Comme il a été rappelé, l'EURL AH AH a obtenu le 4 juillet 2013 un avis favorable à l'exploitation de la discothèque l'Amiral et a exercé son activité durant 18 mois avant d'entreprendre des travaux de consolidation de la péniche.

L'EURL AH AH se prévaut de l'absence de délivrance du certificat bateau pour justifier de la non-conformité de la péniche. Il est versé aux débats un certificat de bateau en date du 22 juin 2009. Il est indiqué que la prochaine visite à sec devra être réalisée le 16 janvier 2014. Lors de la vente du bateau par acte du 21 novembre 2012, le certificat avait été régulièrement délivré à la date du 22 juin 2009.

Il est mentionné sur le certificat de bateau qu'il s'agit d'un bateau non motorisé, de type établissement flottant discothèque.

Il résulte des éléments comptables versés aux débats qu'au 31 décembre 2013, l'exploitation avait duré 13 mois ce qui signifie qu'elle a débuté au mois de décembre 2012, la péniche ayant été acquise le 21 novembre 2012.

L'EURL AH AH ne démontre pas qu'elle a acquis une péniche non conforme aux caractéristiques convenues entre les parties. Elle sera donc déboutée de sa demande de dommages-intérêts.

Sur la demande de dommages et intérêts formulée par l'intimée pour procédure abusive

Il résulte de l'article 1382 du Code civil, qu'une partie ne peut engager sa responsabilité pour avoir exercé une action en justice ou s'être défendue que si l'exercice de son droit a dégénéré en abus.

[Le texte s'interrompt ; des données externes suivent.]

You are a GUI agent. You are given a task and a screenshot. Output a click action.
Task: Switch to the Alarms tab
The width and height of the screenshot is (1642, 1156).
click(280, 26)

L'appréciation inexacte qu'une partie fait de ses droits n'étant pas, en soi, constitutive d'une faute, l'abus ne peut se déduire du seul rejet des prétentions par le tribunal.

En l'espèce, l'appréciation inexacte de la situation par l'appelante n'a pas dégénéré en abus, et il y a lieu de débouter l'intimée de sa demande de dommages et intérêts formulée à ce titre.

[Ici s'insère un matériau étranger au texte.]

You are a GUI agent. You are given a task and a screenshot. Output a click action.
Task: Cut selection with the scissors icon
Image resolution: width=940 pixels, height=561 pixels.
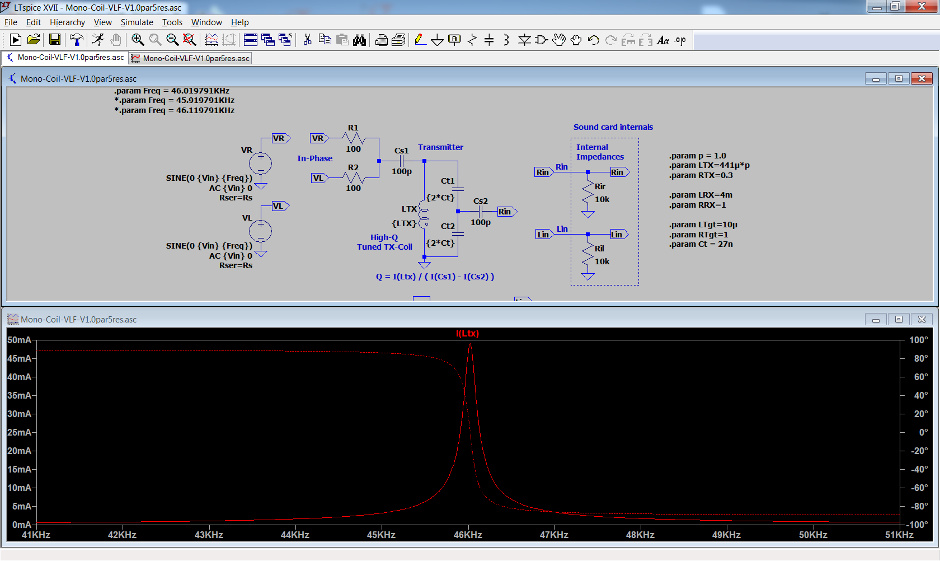pos(307,40)
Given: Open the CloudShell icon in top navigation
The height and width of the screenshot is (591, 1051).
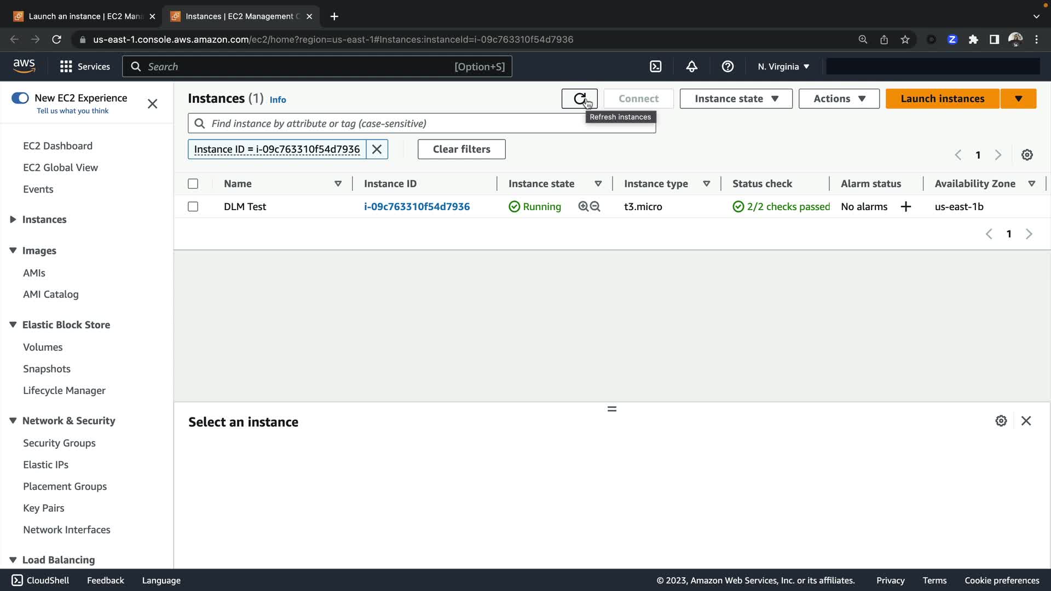Looking at the screenshot, I should (x=655, y=67).
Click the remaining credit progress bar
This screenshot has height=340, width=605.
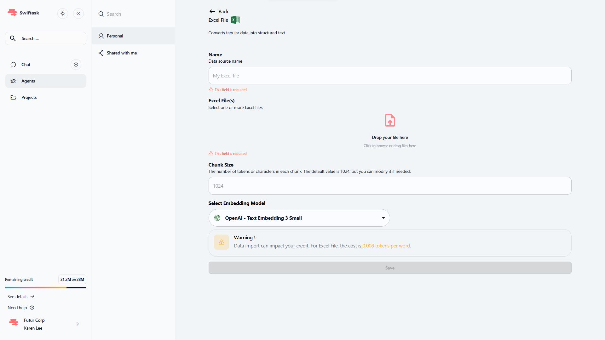click(46, 287)
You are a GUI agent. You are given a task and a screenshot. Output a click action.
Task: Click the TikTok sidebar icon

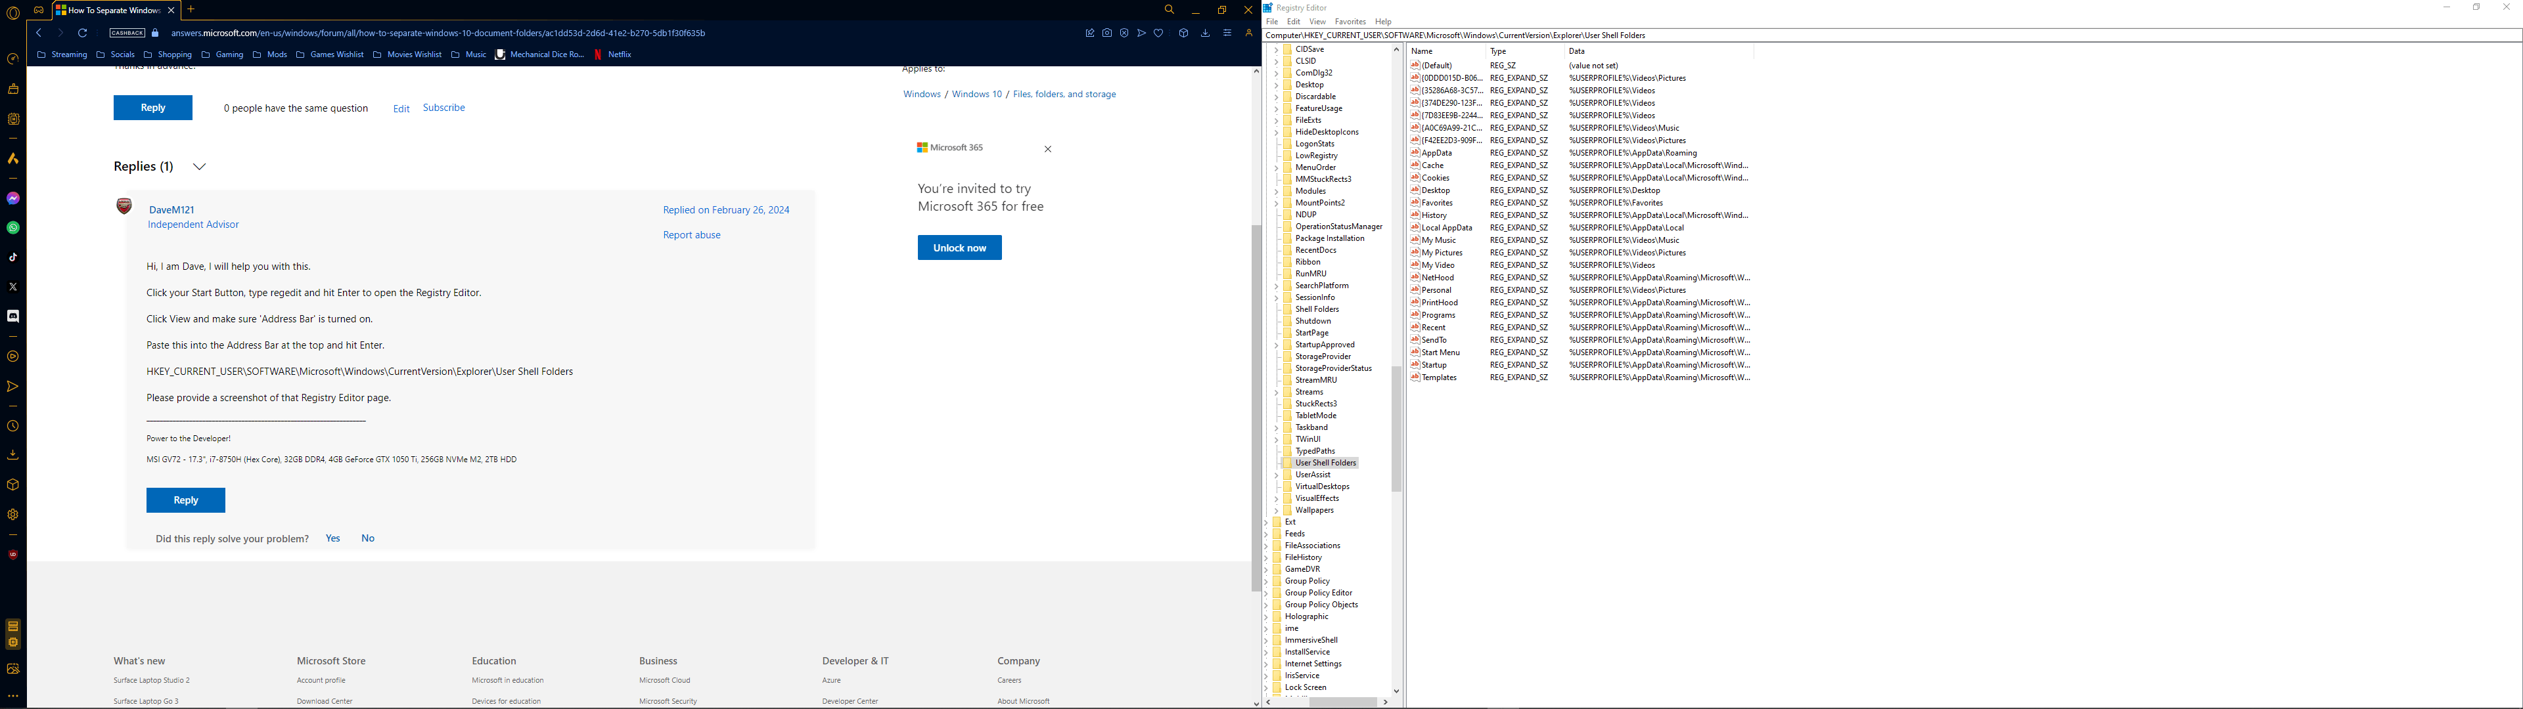13,258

Sur les frais irrépétibles et les dépens

En l'espèce, L'EURL AH AH qui succombe en ses prétentions, sera condamnée aux dépens de la procédure d'appel.

Il convient d'allouer à Mme Van L. la somme de 2 000 euros en application de l'article 700 du Code de procédure civile au titre de ses frais irrépétibles d'appel.

Par ces motifs, Déclare recevables les demandes de l'EURL AH AH au titre de la garantie des vices cachés et de la délivrance non conforme, Confirme le jugement déféré en ce qu'il a débouté l'EURL AH AH de ses demandes tendant à constater la réticence dolosive de Mme Van L. et à la condamner à lui payer les sommes de 103 272,14 euros en réparation de son préjudice matériel et 20 000 euros en réparation de son préjudice moral et Mme Van L. de sa demande reconventionnelle, sur les dispositions relatives à l'article 700 du Code de procédure civile et les dépens, Y ajoutant, Déboute l'EURL AH AH de ses demandes d'indemnisation sur le fondement de la délivrance non conforme et des vices cachés, Condamne l'EURL AH AH à payer à Mme Van L. la somme de 2 000 euros en application de l'article 700 du Code de procédure civile, Déboute les parties du surplus de leurs demandes ; Condamne l'EURL AH AH aux dépens de la procédure d'appel.